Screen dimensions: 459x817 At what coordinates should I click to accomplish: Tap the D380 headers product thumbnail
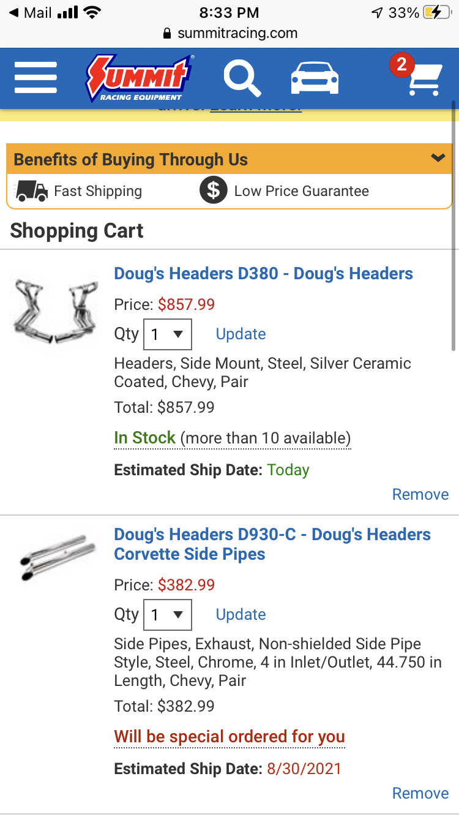pyautogui.click(x=55, y=312)
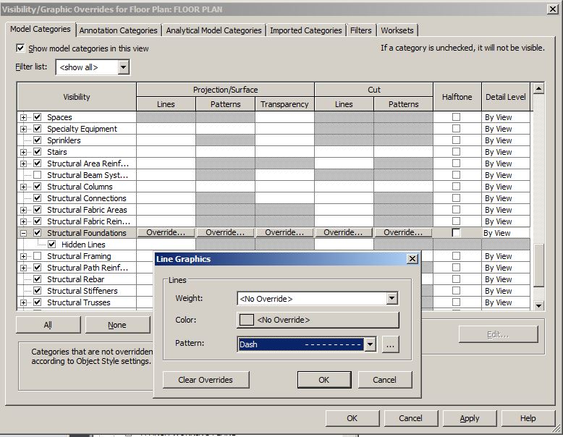This screenshot has height=437, width=563.
Task: Switch to the Annotation Categories tab
Action: click(118, 30)
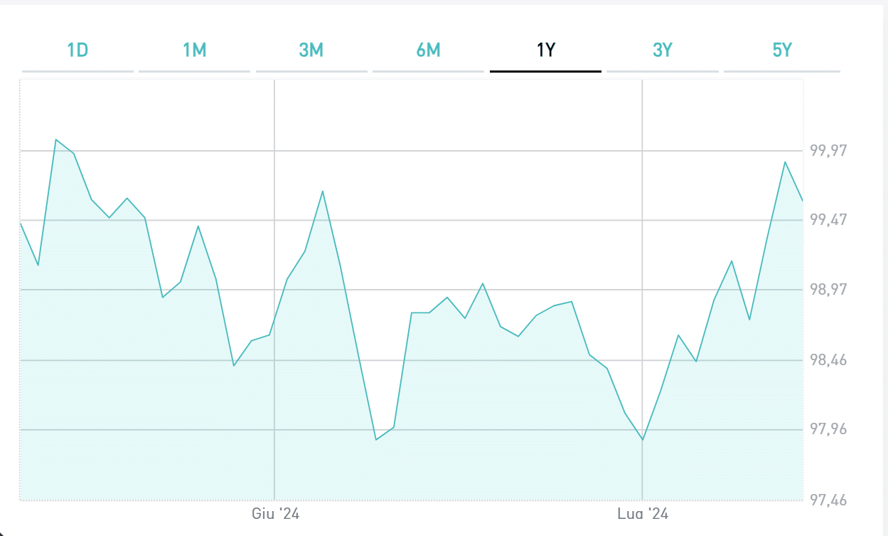Show the 6M price history tab
The width and height of the screenshot is (888, 536).
pyautogui.click(x=428, y=51)
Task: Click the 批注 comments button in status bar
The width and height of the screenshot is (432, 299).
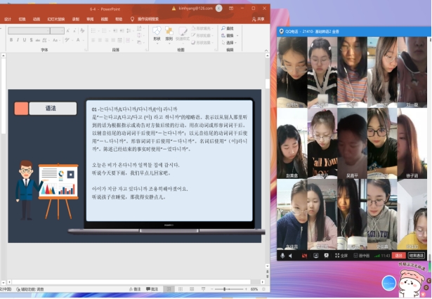Action: (152, 289)
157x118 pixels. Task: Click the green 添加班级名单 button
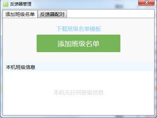point(79,43)
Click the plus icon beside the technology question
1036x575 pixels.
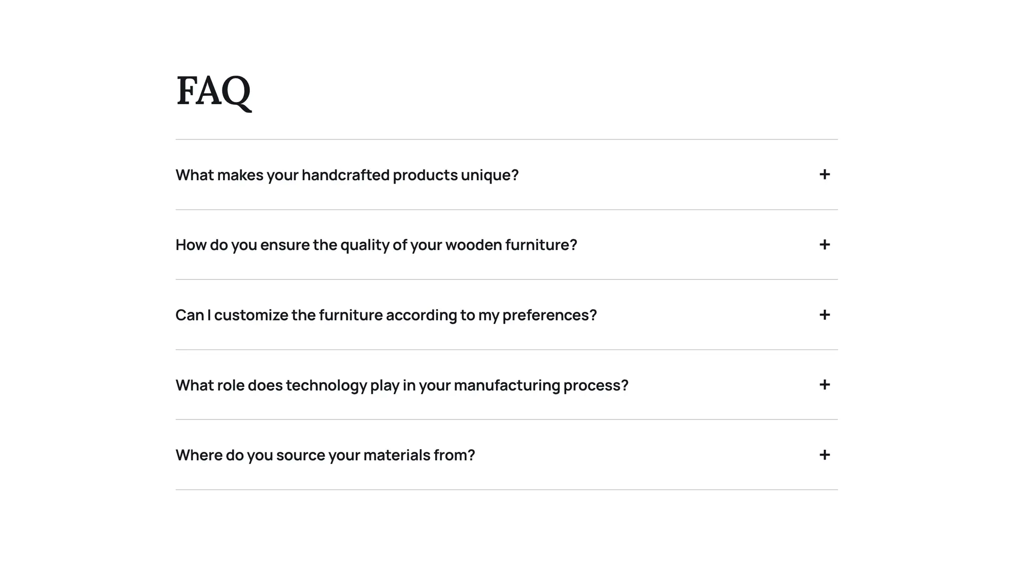click(x=825, y=385)
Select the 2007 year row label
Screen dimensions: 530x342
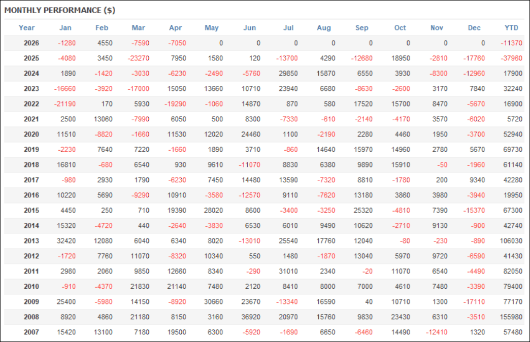[31, 332]
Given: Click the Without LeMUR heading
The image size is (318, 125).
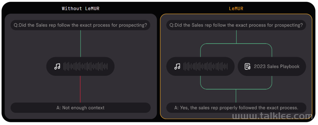Looking at the screenshot, I should pyautogui.click(x=80, y=9).
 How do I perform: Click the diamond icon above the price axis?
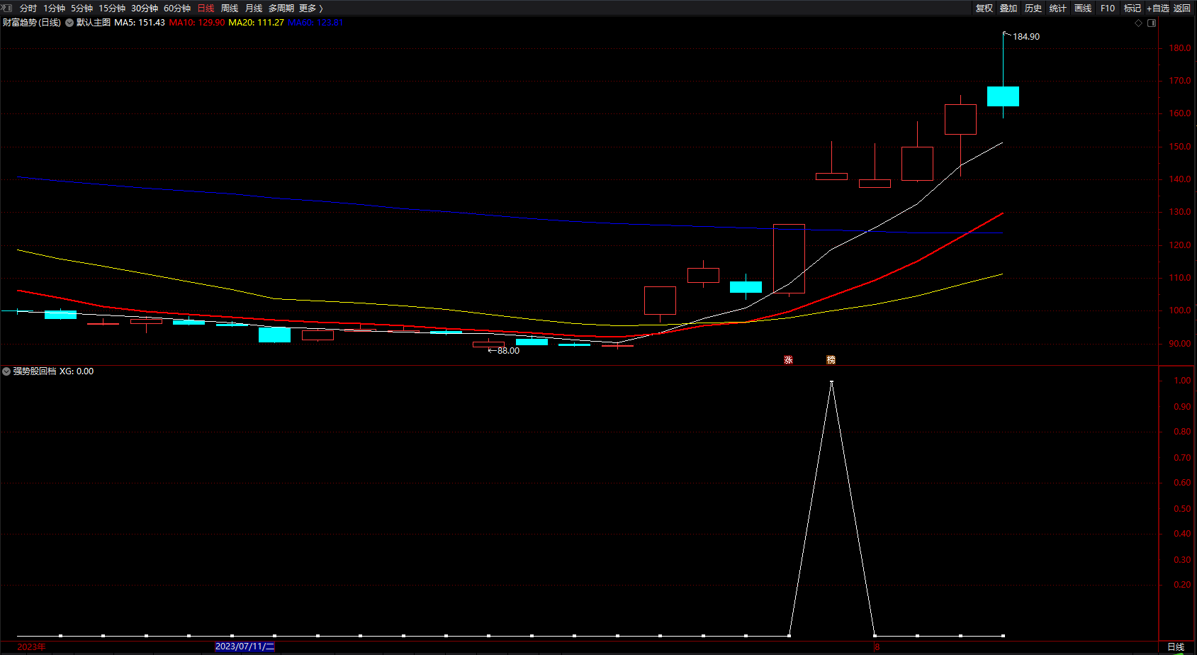[1139, 23]
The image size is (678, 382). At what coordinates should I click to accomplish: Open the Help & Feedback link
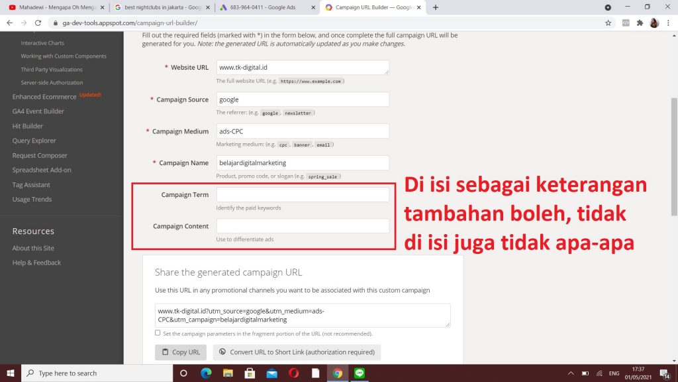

────

**Exercise instructions**. Without any picture, return exactly the lines of the records above from the first through the line that contains "Click the plus".

**Answer for the task**.
Screen dimensions: 459x817 At what coordinates should I click to accomplish: Tap the D380 headers product thumbnail
pyautogui.click(x=55, y=312)
This screenshot has height=437, width=563.
Task: Switch to the Annotation Categories tab
Action: click(118, 30)
Show the 6M price history tab
The width and height of the screenshot is (888, 536).
pyautogui.click(x=428, y=51)
Task: Click the 批注 comments button in status bar
The width and height of the screenshot is (432, 299).
Action: (152, 289)
157x118 pixels. Task: Click the green 添加班级名单 button
point(79,43)
Click the plus icon beside the technology question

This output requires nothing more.